- _Provided text_
Content starts

“You can lead a horse to water, but you can’t make it drink.”
I’ll grant that this folk saying has some wisdom, but it doesn’t quite match my experience.
In my experience, you *can* make a horse drink. You just have to lead it to water at least several times until it finally gets the point.
I spend a lot of my time asking, pitching, selling, cajoling, and negotiating with people to do things differently or to help me get things done within the workplace. Within a startup company especially, knowing how to ask for help is an essential skill. There are few if any formal processes for getting help from other departments, so you have to really know how to sell to your coworkers.
What I’ve learned over the years is that you have to be a little pushy*, and you have to be a little patient. You might call this art “patience persuasion,” (oh, I do love me some paradoxes) though it’s basically what all salespeople have used for all time. It would just be really cool if all the rest of us used it for things, too. I have been on the giving and receiving end of this sort of persuasion strategy, and I am a believer.
Patience persuasion relies on two extraordinarily mundane and dirt-cheap things – reminders and time. Of course, this all assumes that you have a good reason to want someone to do something, and that you have clearly articulated how it is in their best interest to also do that thing. Don’t skimp here.
Salespeople know that it can take many, many emails and phone calls and other reminders before a lead becomes a prospect and a prospect becomes a signed customer. Marketers also know that it takes multiple brand impressions and interactions before someone makes the decision to buy (just think about how many Coke ads you see).
Often enough, persistence is all it takes to get someone else (let’s call him/her your “prospect”) to do what you’re asking them to do.
Usually if you have your preliminaries down (a good pitch and a good value prop), the reasons people don’t take the action you want them to take are just matters of priority or even forgetfulness (in the age of internet distractions, forgetfulness is WAY more common than you might think).
Sometimes what they agree is a good idea gets lost in the mix, or it falls to the bottom of an inbox or a Slack channel or to-do list. Sometimes people get busy. Sometimes people procrastinate. Sometimes if you just mention the ask once, your prospect may not get that you really care that much about it.
You’ve got to remind them, and you have to remind them several times sometimes.

Content ends

- _Required actions_
(A) Extract the part of the passage on patience persuasion from "Usually if you" up to and including "several times sometimes.".
(B) Answer these questions using the passage on patience persuasion:
(i) What two things does patience persuasion rely on?
(ii) Within a startup company, what skill does the passage call essential?
(iii) What ads does the passage suggest thinking about as an example of multiple brand impressions?
(C) Proceed with the passage on patience persuasion, picking up after its final sentence.
The rows that follow have no connection to the passage on patience persuasion.

- _Entries shown_
Content starts

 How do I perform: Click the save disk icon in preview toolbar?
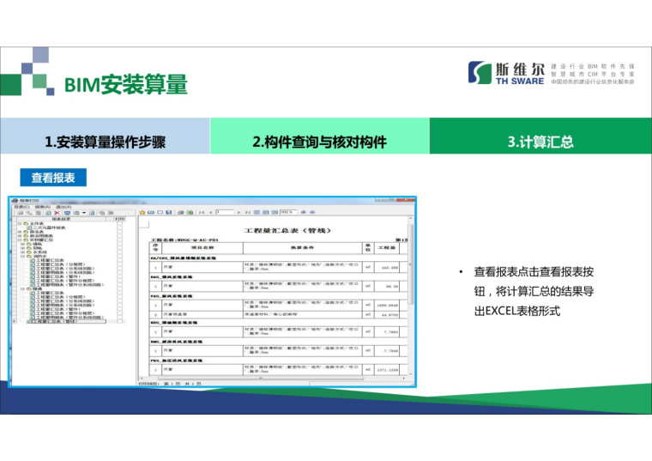(x=170, y=211)
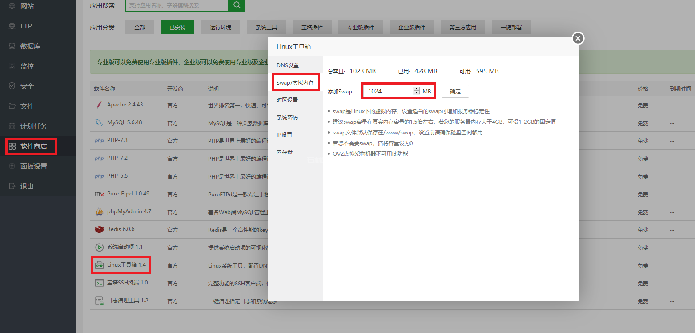Click the Redis 6.0.6 icon
Viewport: 695px width, 333px height.
coord(99,230)
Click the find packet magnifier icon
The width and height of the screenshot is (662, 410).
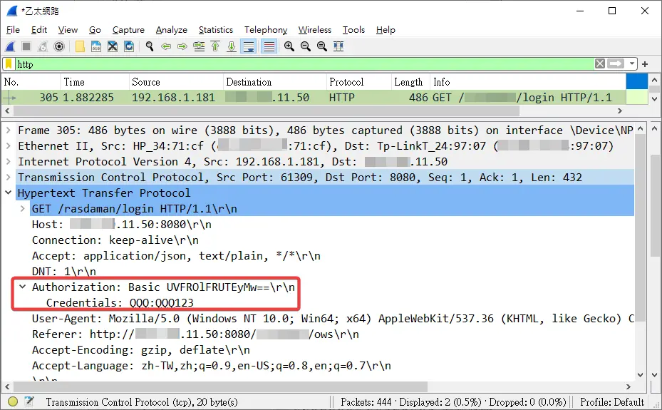(x=150, y=46)
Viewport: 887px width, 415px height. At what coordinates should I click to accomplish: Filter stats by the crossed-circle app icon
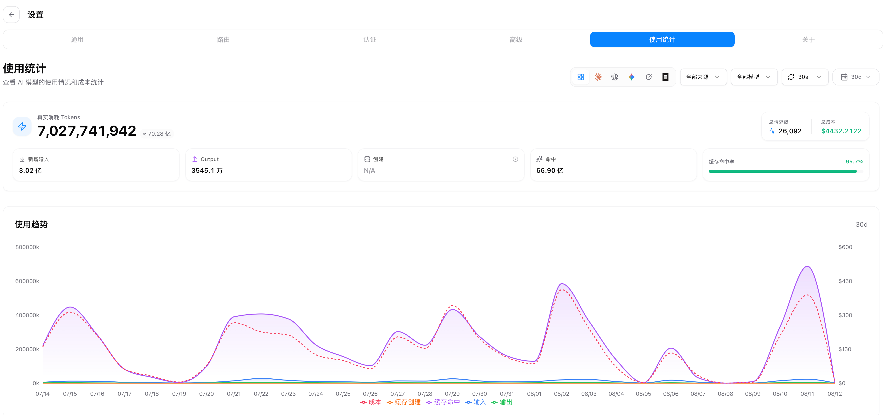pos(648,77)
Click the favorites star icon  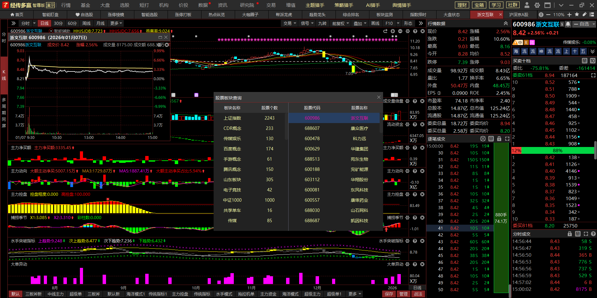577,15
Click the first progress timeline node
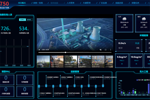Viewport: 150px width, 100px height. click(39, 86)
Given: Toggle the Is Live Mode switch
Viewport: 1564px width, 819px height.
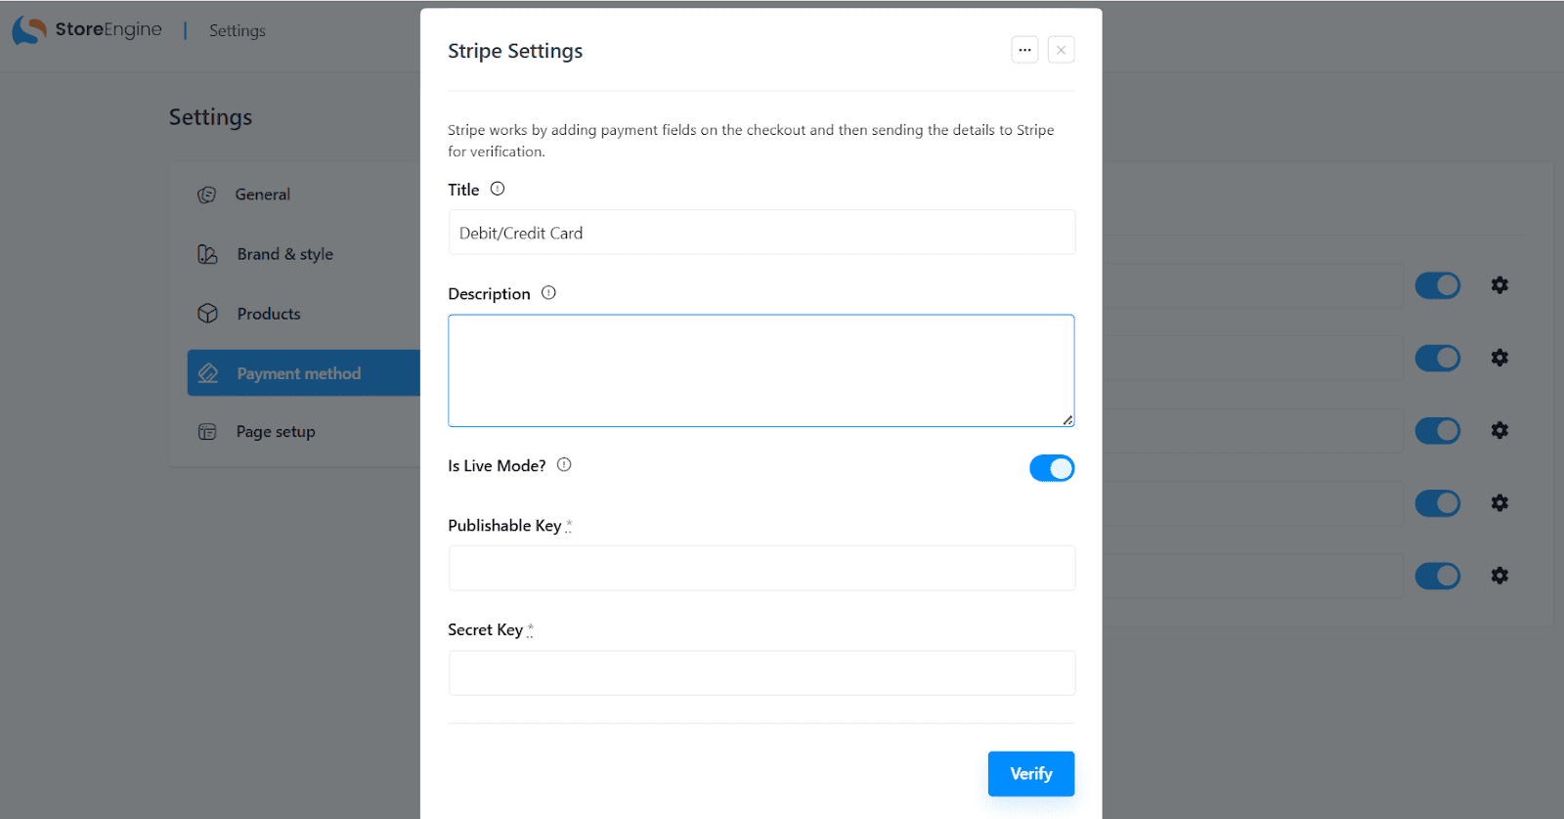Looking at the screenshot, I should click(x=1051, y=468).
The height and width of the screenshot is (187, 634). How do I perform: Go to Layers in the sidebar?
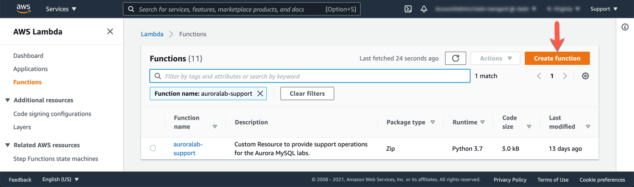tap(22, 127)
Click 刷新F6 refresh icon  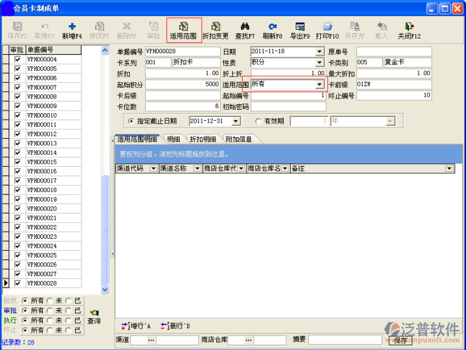(272, 28)
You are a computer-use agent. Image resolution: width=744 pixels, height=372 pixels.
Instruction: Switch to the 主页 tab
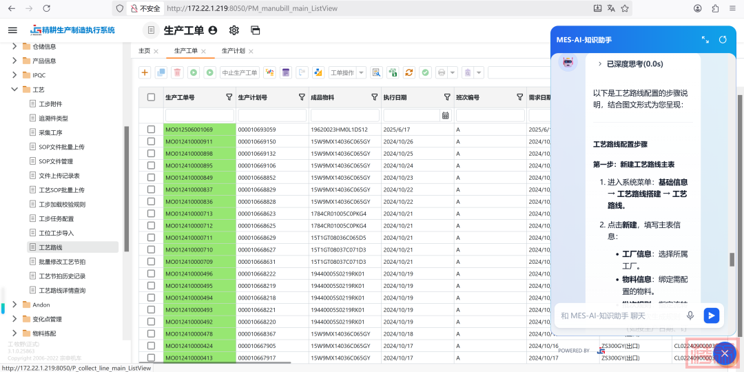coord(145,51)
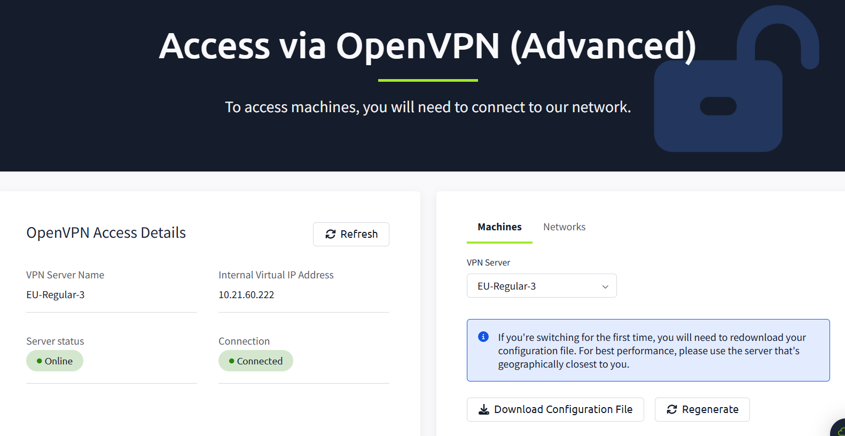Click the Internal Virtual IP address 10.21.60.222
The width and height of the screenshot is (845, 436).
pos(246,295)
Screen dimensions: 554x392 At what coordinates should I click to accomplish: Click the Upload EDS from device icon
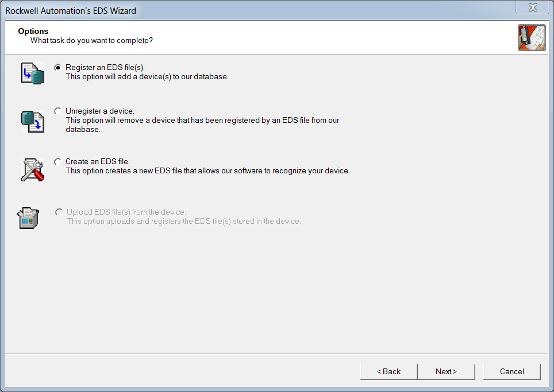coord(29,218)
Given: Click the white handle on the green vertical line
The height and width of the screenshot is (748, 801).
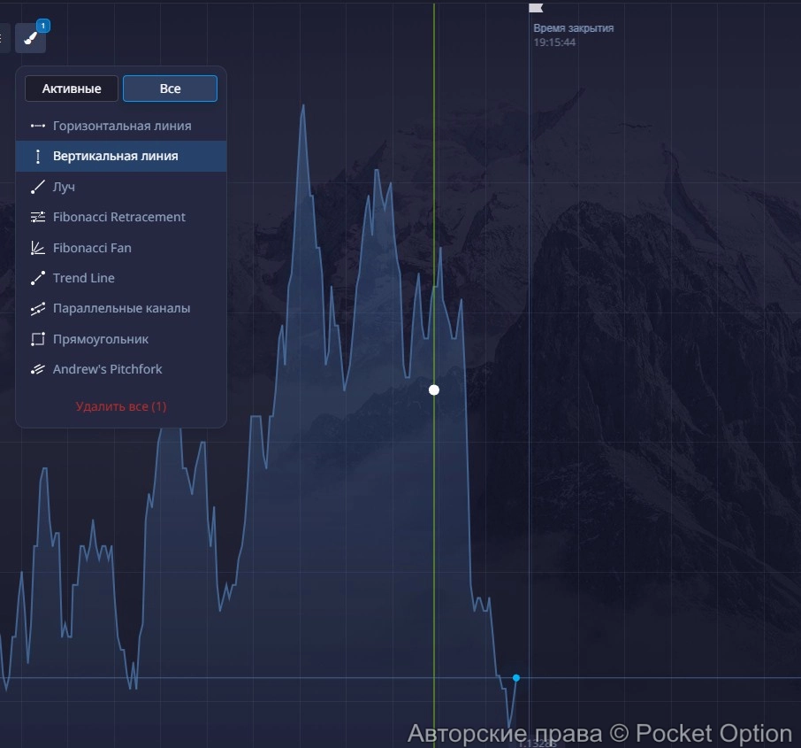Looking at the screenshot, I should point(434,390).
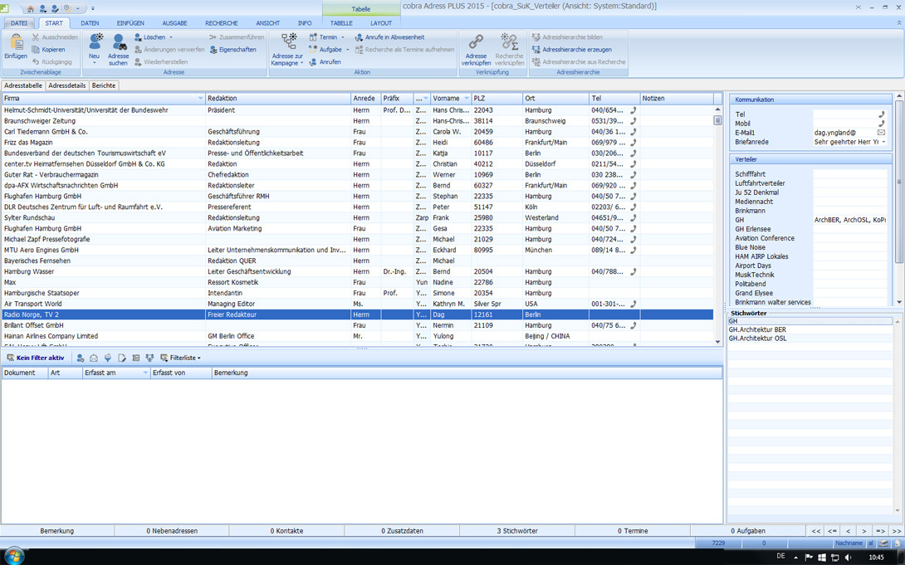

Content ends

- _Replies_
(A)
Usually if you have your preliminaries down (a good pitch and a good value prop), the reasons people don’t take the action you want them to take are just matters of priority or even forgetfulness (in the age of internet distractions, forgetfulness is WAY more common than you might think).
Sometimes what they agree is a good idea gets lost in the mix, or it falls to the bottom of an inbox or a Slack channel or to-do list. Sometimes people get busy. Sometimes people procrastinate. Sometimes if you just mention the ask once, your prospect may not get that you really care that much about it.
You’ve got to remind them, and you have to remind them several times sometimes.

(B)
(i) Reminders and time.
(ii) Knowing how to ask for help.
(iii) Coke ads.

(C)
The key here is to not assume that a lack of action or response means outright rejection. And you should also not assume that you are being “pushy” by following up.
Just send a friendly reminder. Try to restate the request in new terms to give more or better reasoning for the request.
You’ll often be surprised by how positive the response can be. What you imagined in your mind was a “pushy” reminder email can often be received as a welcome reminder of a good idea by your prospect.
While you’re being “pushy,” it’s quite important that you also be patient. You have to understand how people work, and you have to allow for their delays and doubts and forgetfulness and lack of understanding and distraction. Generally speaking, it’s going to take more time and effort than you expect to persuade someone to get around to doing what you want them to do – and the initial agreement that “oh, this is a good idea” is less than half the battle.
Instead of letting the passage of time be a source of frustration, let it work in your favor. After all, time breaks down obstacles better than just about anything. An idea someone doesn’t care to act upon one month may suddenly become worth doing when it comes up a few months later.
Sometimes an added straw breaks the camel’s back, and after asking or making the case several times over a period of months or years, someone experiences a dramatic change of opinion. That’s rarer, but it’s a nice experience. And it does happen. Sometimes you just have to ask one more time.
Plan to be patient. Set reminders for yourself to follow up on conversations and asks. Don’t put the burden on the other person to follow up. This is your responsibility, so play the long game.
I hope these tips help you as you go out to get things done with your teams and with your clients.